Health News Digest

December 31, 2007

Good Vibrations?  A Look At Vibrational Medicine

Good vibrations

By  Michael D. Shaw

We round out 2007 and ring in 2008 by examining one of the most active areas in alternative health care these days, but, as you will soon see, it won’t be easy. In vibrational medicine (sometimes called radionics), concepts are often conflated, observations and descriptions are sometimes less than rigorous, and many practitioners feel persecuted. I hasten to add that these complaints can readily be applied to conventional allopathic medicine, as well.

Adherents of vibrational medicine (VM) remind us that the human body is a multidimensional, vibrational being with numerous, complex energetic interactions continually taking place. They posit a bioenergetic communication network that specifies all the activities taking place within the body. The claim is that VM stimulates this network, and the body’s restorative systems respond without the side-effects associated with the use of pharmacological substances.

The key here is that imbalances in the bioenergetic communications network are at the heart of all diseases and disorders. Not surprisingly, commercial devices have been introduced that will reestablish the balance, and cure a variety of conditions—or better put, allow the body to heal itself.

In a broad sense, of course, there is little that is controversial or even novel here. At any temperature above absolute zero, all molecules vibrate. Besides, “vibration” takes in a whole lot of territory, and can include electricity, magnetism, light, other forms of radiation, and even chemical reactions.

As to practical therapeutic uses of vibration, many people are familiar with biofeedback machines, and the use of electrical muscle stimulation, especially in sports medicine. Similarly well-known is the use of high-frequency vibration to control or kill a variety of pests. Note also that in 1978, the Bioelectromagnetics Society was established as an independent organization of biological and physical scientists, physicians, and engineers interested in the interactions of non-ionizing radiation with biological systems.

The problems arise when proponents tout dramatic results, including curing cancer, not to mention a variety of other chronic conditions. Few, if any, of these outcomes are ever presented in a peer-reviewed forum, and I have never seen any that utilized standard double-blind experimental controls.

The advocates will answer—with some justification—that no journal wants to run their studies, dominated as they are by Big Pharma, and that most of their patients have already tried conventional allopathic medicine, with no improvement in their condition. Further, they can point to harassment—and worse—by the FDA, so they must keep a low profile. And, to those who say that it is just a placebo effect, they counter—and they are right—that this effect appears in ALL forms of medicine.

Finally, any discussion of vibrational medicine must include two individuals claimed as pioneers. VM advocates like to assert kinship with Samuel Hahnemann (1755-1843), whose homeopathic system of medicine was based on the notion that “likes are cured by likes.” In this context, vibration is used to cure vibrational problems.

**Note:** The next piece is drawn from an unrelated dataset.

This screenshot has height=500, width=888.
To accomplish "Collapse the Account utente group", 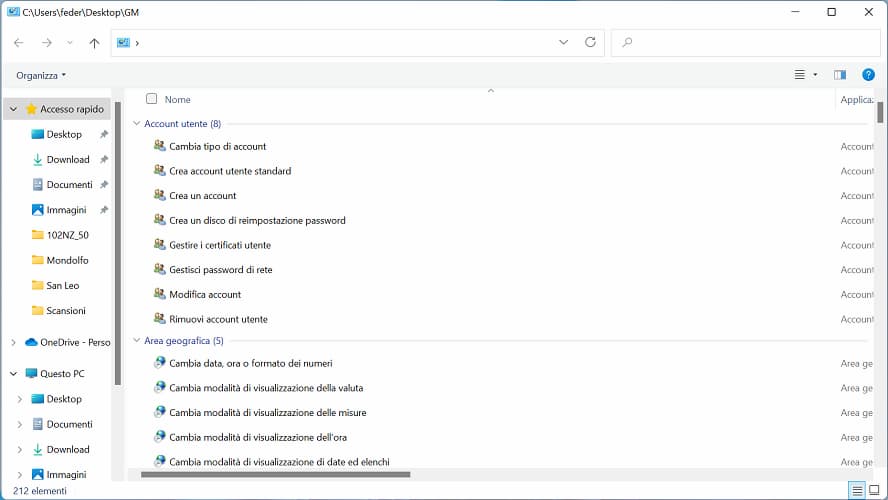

It doesn’t hurt that homeopathy APPEARS to be the antithesis of allopathic medicine (treatment with remedies producing the opposite effects of a disease), and that its popularity was primarily a reaction to the draconian medical treatments of the day. Ironically, it is nearly always forgotten that homeopathy focused, more so than allopathy, on symptoms rather than on the underlying causes of disease.

Royal Rife (1888-1971) built a number of high-powered microscopes, but is best known for his directed radio frequency energy “beam ray” tube machine. Rife claimed to have documented the precise frequencies which destroyed specific organisms, and held that most, if not all, contagious diseases could be cured using this device. Since he (or at least those associated with him) also believed that bacteria cause cancer, his machines and subsequent iterations have been proffered as cancer cures.

Interest in Rife’s approach revived in the 1980s along with books assuring followers that there was a conspiracy to suppress them. Here again, there is a grain of truth.

No doubt, billions of dollars are made each year in the battle against cancer, and much conventional treatment is of limited efficacy. Surely, there are those in that game who would try to limit other approaches. But this does not mean that every crackpot faux therapy is attacked merely to maintain the status quo. Nor does it mean that every alternative approach to disease must be superior to existing treatment modalities, anymore than simply advancing a credible conspiracy theory makes it true.

At this point, advocates of VM need to present more and far better documented experimental studies, and leave the conspiracy theories behind.